Trump Won Because Political Communicators Failed

I'm in New York and Donald J Trump has just won the presidential race. To say people in this city are surprised is a typical British understatement. They are shocked to the core. Numb, reeling, in tears. I'm upset and angry too. But to many Brits here in the US, and across the world, it's not such a surprise...
Fred Prouser / Reuters

I'm in New York and Donald J Trump has just won the presidential race. To say people in this city are surprised is a typical British understatement. They are shocked to the core. Numb, reeling, in tears. They never thought this could happen. Never saw it coming for one second. To them it is a 'Black Swan Event'; something that could never have been predicted. And I'm not quite sure how they'll get over it.

I'm upset and angry too. But to many Brits here in the US, and across the world, it's not such a surprise. We have just experienced our very own Black Swan Event in the shape of Brexit. We've seen it before. Such a similar pattern: the polls and commentariat all smugly predicting a comfortable win for Hillary Clinton one minute, only to be proved spectacularly wrong the next.

Trump's win is the manifest failure of the professional class of people whose job it is to sell a person and their vision: political communicators. And I'm one of them, so it's my failure too. As a profession we have utterly failed to be any good at our job. If we were car salesmen, and despite the great footfall and warm customers coming into the showroom, we hadn't sold any cars, we'd have been sacked by now.

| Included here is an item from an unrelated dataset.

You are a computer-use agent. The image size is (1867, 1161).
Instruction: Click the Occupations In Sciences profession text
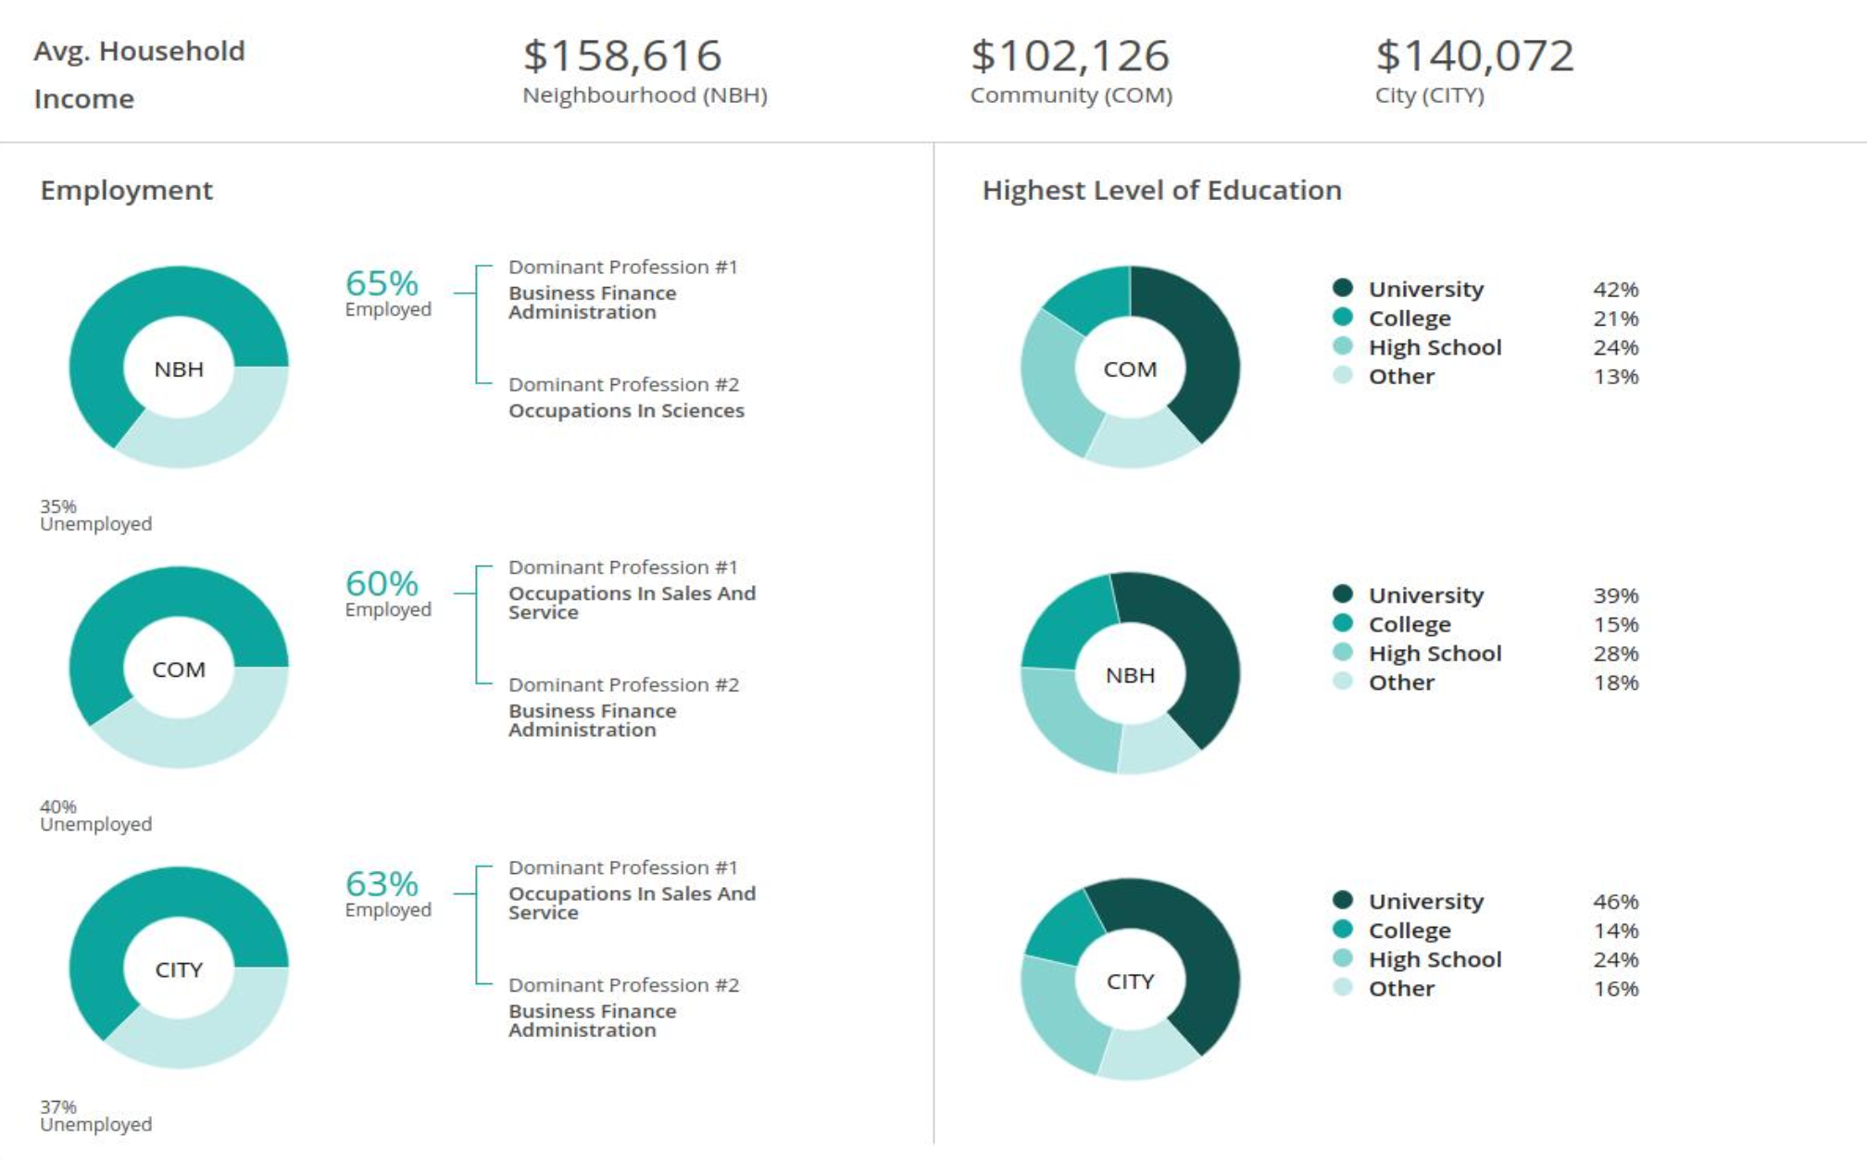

It's our job as professional communicators to win people over to our way of thinking. But we're not. We're still falling into the same old traps. Listening to ourselves; believing that we don't need to question ourselves; that we have little to learn - we just need to tweak the strategy and all will be well. We're trying to climb the ladder in numerous different ways without realising that the people we're talking to are on a completely different ladder. And it's not even leaning against the same wall.

I remember when I interviewed the political strategist, Sir Lynton Crosby, for my Media Focus podcast more than a year ago now, and he described Twitter as an echo-chamber reflecting back and amplifying all those things you want to hear - not a real reflection of society as a whole. This is now a generally accepted view. But has it changed the way we do our jobs or the way we think about the public? No. Not one bit.

And to compound this enormous problem, we're still relying on what we've always done: giving people facts - lots and lots of them - and then expecting these facts to make voters respond on an emotional level. But people just don't work like that.

Many years ago I recall having a long chat with Peter Watt, who was then the General Secretary of the Labour Party. He outlined the problem very clearly. When you're on the doorstep and you're trying to convince someone to vote Labour, facts are often your worst enemy. If that homeowner says: 'I used to vote Labour but now my daughter can't get on the housing list because of immigrants'. There's no point in saying: 'Well, if you look at breakdown of the housing list you'll see that the ethnicity is, in fact, 97 per cent White British'. This will not work. It will just make them think you're part of the 'conspiracy'. But you know, this is exactly what we're still doing, all these years later.

We can't seem to accept that the more we sneer, patronise and spit facts back at people, the more we're turning them off. We don't see that the more we ignore their emotions and genuinely held views, the less likely they are to even listen to us. The Brexit campaign was a fine example. We utterly ignored that there was a coherent, respectable, non-racist case for voting Leave. And we failed to recognise that people were angry and upset; that they didn't want facts, they wanted emotion and leadership.

I'm a Blairite and I know a few things about facts and politics. They only work as a political communications tool if the people trust you. Before Iraq, facts worked. After Iraq they didn't. Similarly, we have Jeremy Corbyn as Leader of the Labour Party because the facts don't wash anymore. He is Leader because people feel an emotional connection to him. They believe he is on their side, is speaking up for them and their vision. It doesn't matter if, factually speaking, he gets things spectacularly wrong. They don't care. They forgive him.

So it's time we political communicators accepted that we've failed. We must take responsibility and start the search for answers. What we're doing right now - our strategies - are not working, and they're not going to magically start working again next week. We must use the Trump victory to kick-start a revolution in the way we do our business. We must find answers. Not just here in the UK but across the world. No one is listening to us right now and the spectre of Far Right populism is closing in. We don't have much time.